In late July, nearly 5,000 evangelicals gathered in Washington, D.C. at a conference called Christians United For Israel. The essential message to politicians: don’t pressure Israel into peace deals or giving up any land. The essential reason: it’s against God’s will.
Unfortunately, this view is backed by as many as 70 million evangelicals, willing to exert significant political pressure against a two-state solution in the Middle East and the peace it might bring.
It’s a long and unfortunate tradition.
“The Christian fundamentalists were vehemently opposed to the peace process,” says Itamar Rabinovich, Israeli ambassador to the U.S. from 1993-1996. “They believed that the land belonged to Israel as a matter of divine right. So they immediately became part of a campaign by the Israeli right to undermine the peace process.”
In 1998, evangelical leader Jerry Falwell threatened to mobilize thousands of pastors if U.S. President Bill Clinton pressured Israel into peace efforts; Clinton quickly backed down. High-profile evangelical John Hagee is continuing this pressure through CUFI.
Much of the Arab world’s shared outrage against the United States began and continues over the Palestinian land claims conflict. Without questioning in any way Israel’s right to exist, crucial geo-political decisions ought not to be affected by a theology that needs critical examination, especially since orthodox Christians disagree markedly among themselves on Israel’s divine right to the land. During his time on earth, Christ stated his mission was to establish a heavenly kingdom, not an earthly one. Furthermore, the apostle Paul tells us that the true Israel includes all of those with faith in the divine Christ — Jews or non-Jews. In short, God is not a land broker.

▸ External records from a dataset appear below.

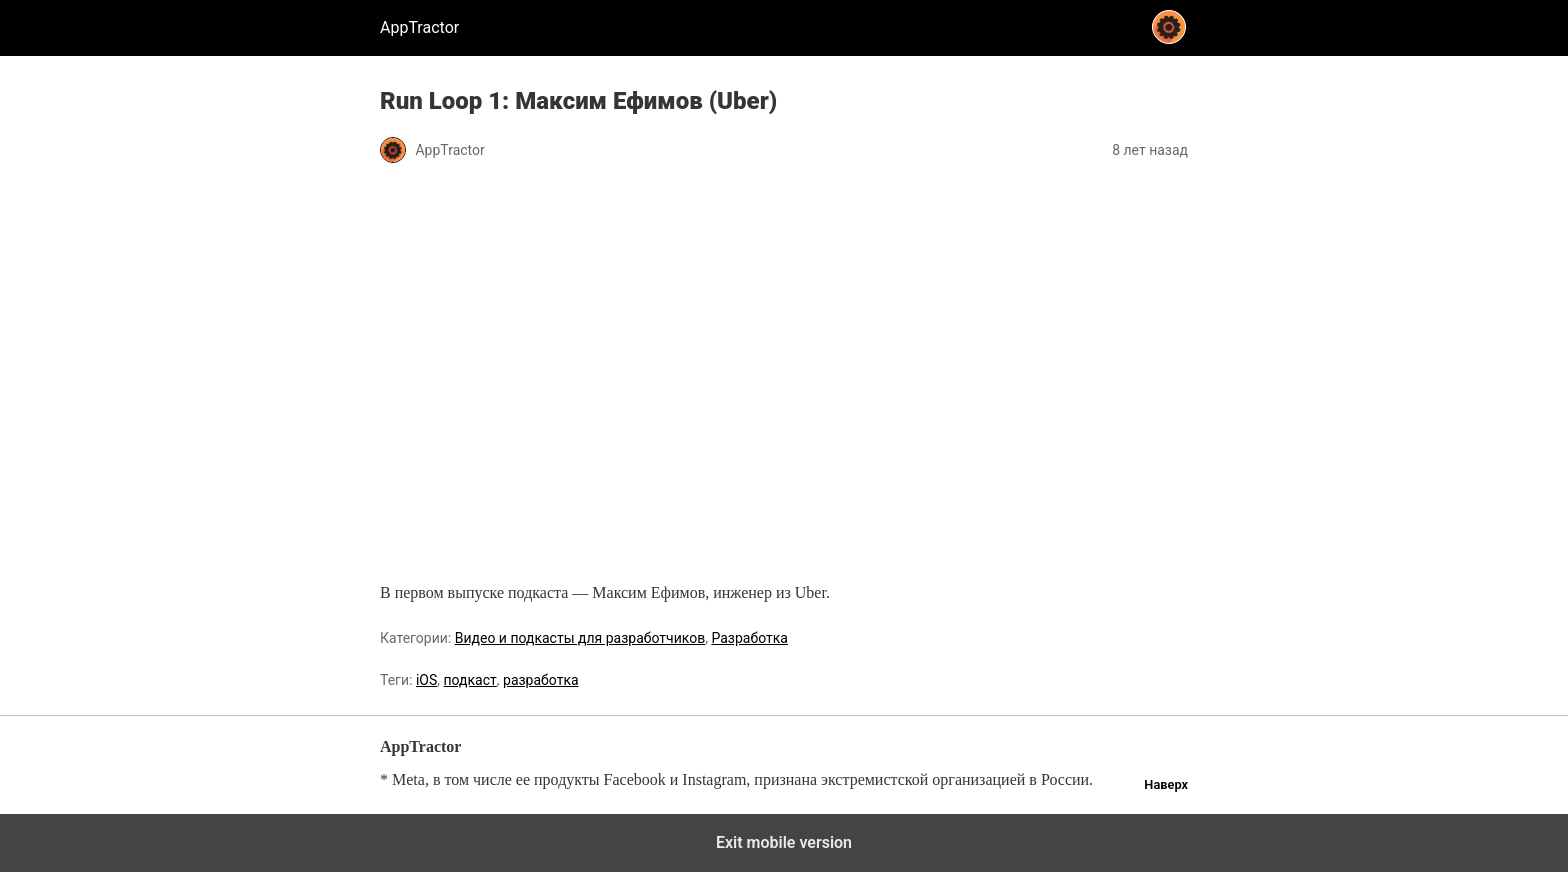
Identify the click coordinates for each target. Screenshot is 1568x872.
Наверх (1166, 784)
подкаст (470, 680)
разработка (541, 680)
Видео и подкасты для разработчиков (580, 638)
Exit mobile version (784, 842)
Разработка (749, 638)
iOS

What’s truly frightening is a broad evangelical belief behind the support for Israel, that God wants a rebuilt temple on the site of the Muslim Dome of the Rock. If there ever was the potential to trigger Armageddon, this is it.
For millions in comfortable evangelical church pews across the United States, the conflict is merely an abstract consequence of a holy battle. To them, violent and indiscriminate deaths in Palestine or Israel are mere headlines, and the process for peace takes second place to a supposed Biblical mandate.
Forgotten in this are the hundreds of thousands of Palestinian children in the shadow of Israel’s wealth, living far below poverty. One report showed that up to 75% suffer from malnutrition. If this were any other place in the world, American Christians would flood it with relief efforts instead of relying on the few groups already there.
Let’s allow Washington to help Israel work towards peace without interference from racist theology that discriminates against Arabs. In the meantime, given the immense suffering of an entire lost generation of Palestinian children, evangelicals could serve the process much better by uniting in Palestine under the directive Christ left his followers: feed the hungry and cloth the poor.
If this shift were made and the Arab world saw a different crusade by American evangelicals, the world truly would be a better place.